Docker や VSCode + Remote-Container のパーミッション問題に立ち向かう
概要
Docker や VSCode の Remote-Container でファイルシステムをマウントする際にパーミッションの問題に出会ったことはありませんか?Docker はパーミッションの扱いに面倒くささがあり、VSCode + Remote-Container はそれを黒魔術(=力技)で解決しているのでよく分からずに使っていると想定しない結果になることがあります。
そこで Docker や VSCode + Remote-Container におけるパーミッションの扱いと対応方法をまとめてみます。
Docker とパーミッション
まずは Docker がファイルシステムのマウント時にパーミッションをどう扱うかを解説します。
結論として Docker がホスト側のディレクトリをコンテナ内にマウントする際のスタンスは 「何もしない」 です。
しかしそれだけでは説明になっていないので、とある一般ユーザーが docker
コマンドを悪用して本来は閲覧できないホスト側の /etc/shadow
を表示する例で解説します。(※ その一般ユーザーは docker
コマンドの実行が許可されている前提です)
以下の二つのコマンドを順に実行すると一般ユーザーなのに /etc/shadow
の中身が表示されます。
docker run -it -v $(pwd):/tmp/v ubuntu:20.04 \
bash -c "cp -a /bin/cat /tmp/v/cat; chmod u+s /tmp/v/cat"
./cat /etc/shadow
最初の docker run ...
コマンドでスティッキービットの立った root 所有の cat
コマンドをホスト側のディレクトリに生成してます。
通常は一般ユーザーが root 所有の実行ファイルにスティッキービットを立てることはできませんが、コンテナ内は root で実行されるためスティッキービットが立った cat
コマンドをファイルシステム上に記録することができます。
続けてホスト側ではその cat
コマンドを利用して、ホスト側の /etc/shadow
を表示しています。
Docker はファイルシステムに対して何ら制御をしないので、ホスト側だろうとコンテナ側だろうとマウントされたファイルシステムに uid
, gid
, スティッキービットなどがそのまま記録されるだけのシンプルな仕組みです。
Docker で開発する場合のパーミッション問題
では Docker コンテナ内で開発する場合に発生するパーミッションの問題を考えてみます。
以下の Dockerfile
は dev ユーザー(uid=20000)と dev グループ(gid=20000)を作成して ubuntu 環境を構築しています。
FROM ubuntu:20.04
RUN groupadd -g 20000 dev \
&& useradd -m -u 20000 -g 20000 dev
USER dev
この Dockerfile
を以下のコマンドでビルドしてから、docker run
コマンドでバインドマウントしたホスト側のディレクトリにファイルを書き込んでみます。
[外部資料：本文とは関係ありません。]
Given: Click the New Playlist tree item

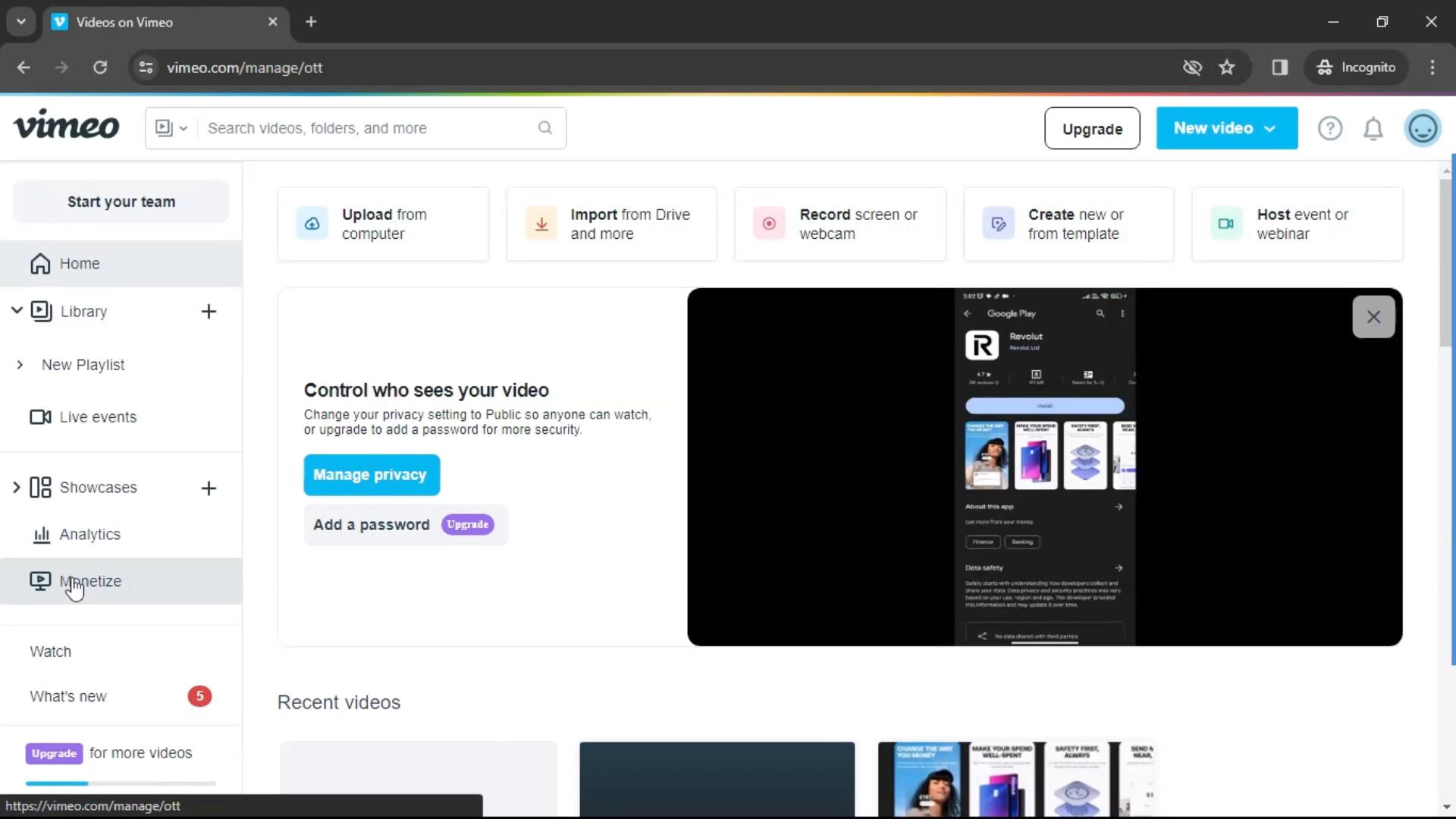Looking at the screenshot, I should 82,364.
docker build -t ubuntu:dev1 .
docker run --rm -v $(pwd):/tmp/v ubuntu:dev1 \
bash -c "echo echo_dev1_contents > /tmp/v/echo_dev1"
しかし残念ながらエラーで書き込めませんでした。
bash: /tmp/v/echo_dev1: Permission denied
Docker コンテナ内のユーザーは uid=20000, gui=20000 の dev ユーザーです。
バインドマウントしたホスト側のディレクトリは以下の通り uid=1000, gid=1000 のユーザーが所有しているので uid=20000 では書き込みできません。
$ id
uid=1000(jun) gid=1000(jun) groups=1000(jun) ...
$ ls -al
total 60
drwxr-xr-x 3 jun jun 4096 Jun 6 23:52 .
drwxr-xr-x 5 jun jun 4096 Jun 4 16:15 ..
...
次はホスト側でカレントディレクトリの書き込み権限を 777 にしてから再実行してみます。
chmod 777 .
docker run --rm -v $(pwd):/tmp/v ubuntu:dev1 \
bash -c "echo echo_dev1_contents > /tmp/v/echo_dev1"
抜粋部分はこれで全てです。